En efecto, las terribles seductoras no cantaron cuando pasó Ulises; tal vez porque creyeron que a aquel enemigo sólo podía herirlo el silencio, tal vez porque el espectáculo de felicidad en el rostro de Ulises, quien sólo pensaba en ceras y cadenas, les hizo olvidar toda canción.
Ulises (para expresarlo de alguna manera) no oyó el silencio. Estaba convencido de que ellas cantaban y que sólo él estaba a salvo. Fugazmente, vio primero las curvas de sus cuellos, la respiración profunda, los ojos llenos de lágrimas, los labios entreabiertos. Creía que todo era parte de la melodía que fluía sorda en torno de él. El espectáculo comenzó a desvanecerse pronto; las sirenas se esfumaron de su horizonte personal, y precisamente cuando se hallaba más próximo, ya no supo más acerca de ellas.
Y ellas, más hermosas que nunca, se estiraban, se contoneaban. Desplegaban sus húmedas cabelleras al viento, abrían sus garras acariciando la roca. Ya no pretendían seducir, tan sólo querían atrapar por un momento más el fulgor de los grandes ojos de Ulises.
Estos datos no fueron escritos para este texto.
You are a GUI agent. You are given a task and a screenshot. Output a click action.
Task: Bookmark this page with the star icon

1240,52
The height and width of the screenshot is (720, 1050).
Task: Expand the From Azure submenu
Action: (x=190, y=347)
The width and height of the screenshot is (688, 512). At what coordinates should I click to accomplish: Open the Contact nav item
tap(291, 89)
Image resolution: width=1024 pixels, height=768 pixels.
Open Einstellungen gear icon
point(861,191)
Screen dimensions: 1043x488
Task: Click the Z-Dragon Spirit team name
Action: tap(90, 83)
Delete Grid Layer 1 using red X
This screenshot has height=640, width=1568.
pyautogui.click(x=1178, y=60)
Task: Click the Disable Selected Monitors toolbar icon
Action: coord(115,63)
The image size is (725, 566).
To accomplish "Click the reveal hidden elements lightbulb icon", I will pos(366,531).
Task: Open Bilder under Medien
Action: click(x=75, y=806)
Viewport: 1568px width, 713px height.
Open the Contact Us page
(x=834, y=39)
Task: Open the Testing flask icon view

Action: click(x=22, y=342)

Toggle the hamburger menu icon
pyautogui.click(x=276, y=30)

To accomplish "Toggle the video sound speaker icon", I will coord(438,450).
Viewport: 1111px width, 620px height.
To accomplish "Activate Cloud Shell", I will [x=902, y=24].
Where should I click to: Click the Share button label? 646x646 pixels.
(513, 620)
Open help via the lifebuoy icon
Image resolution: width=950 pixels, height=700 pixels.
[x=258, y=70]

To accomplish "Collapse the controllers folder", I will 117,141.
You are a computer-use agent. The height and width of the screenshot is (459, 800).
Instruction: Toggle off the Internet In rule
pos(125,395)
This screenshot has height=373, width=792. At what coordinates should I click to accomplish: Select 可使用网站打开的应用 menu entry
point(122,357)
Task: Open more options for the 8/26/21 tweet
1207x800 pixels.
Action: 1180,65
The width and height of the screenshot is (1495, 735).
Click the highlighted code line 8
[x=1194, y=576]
Si las sirenas hubieran tenido conciencia, habrían desaparecido aquel día. Pero ellas permanecieron y Ulises escapó.

La tradición añade un comentario a la historia. Se dice que Ulises era tan astuto, tan ladino, que incluso los dioses del destino eran incapaces de penetrar en su fuero interno. Por más que esto sea inconcebible para la mente humana, tal vez Ulises supo del silencio de las sirenas y tan sólo representó tamaña farsa para ellas y para los dioses, en cierta manera a modo de escudo.